2. A Payment, By Any Other Name…
Cutwater Spirits, which is owned by Anheuser-Busch, recently found themselves the subject of a $169,850 “offer in compromise” (OIC), settling violations that occurred in 2021-2022. The cause? Paying excise tax via paper check instead of electronic transfer. They paid their taxes correctly, on time and in full, but they did not use the payment method specified by 27 CFR 19.240. That regulation requires payors with over $5 million in annual liability to pay via electronic means. See Offer in Compromise.
3. LeVecke Me Out of It
LeVecke Corporation, (in)famous producer of Kirkland Signature Vodka, found itself accused of a laundry list of excise and recordkeeping/tax determination violations back in 2021. From miscalculating flavor credits to failing to file/pay excise returns, this particular Offer in Compromise really runs the gamut and totals out at over $40 million in alleged unpaid excise tax.
TTB examined LeVecke’s books and concluded that there was some doubt as to LeVecke’s ability to pay the full amount, and so the government settled for a “mere” $28 million to be paid over 6 years. By this author’s quick math, they should have paid about $18.5 million out of the $28 million by now (September 2023).
4. Sponsorship Gone Awry
While this OIC involves a beer producer instead of a spirits producer, the regulation that was allegedly violated applies to distilleries, too.
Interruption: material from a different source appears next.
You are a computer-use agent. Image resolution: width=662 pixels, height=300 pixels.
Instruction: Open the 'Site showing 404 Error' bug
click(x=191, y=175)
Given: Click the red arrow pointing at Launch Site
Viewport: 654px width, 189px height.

In 2020, TTB accused Anheuser-Busch of violating “tied house” trade practice violations, stemming from their sponsorship of “various entities in the sports and entertainment industries”. A-B is accused of using certain tactics to increase share and exclude competition. Without admitting fault, A-B offered to put the accusations to bed with a $5 million lump sum payment, which the TTB accepted.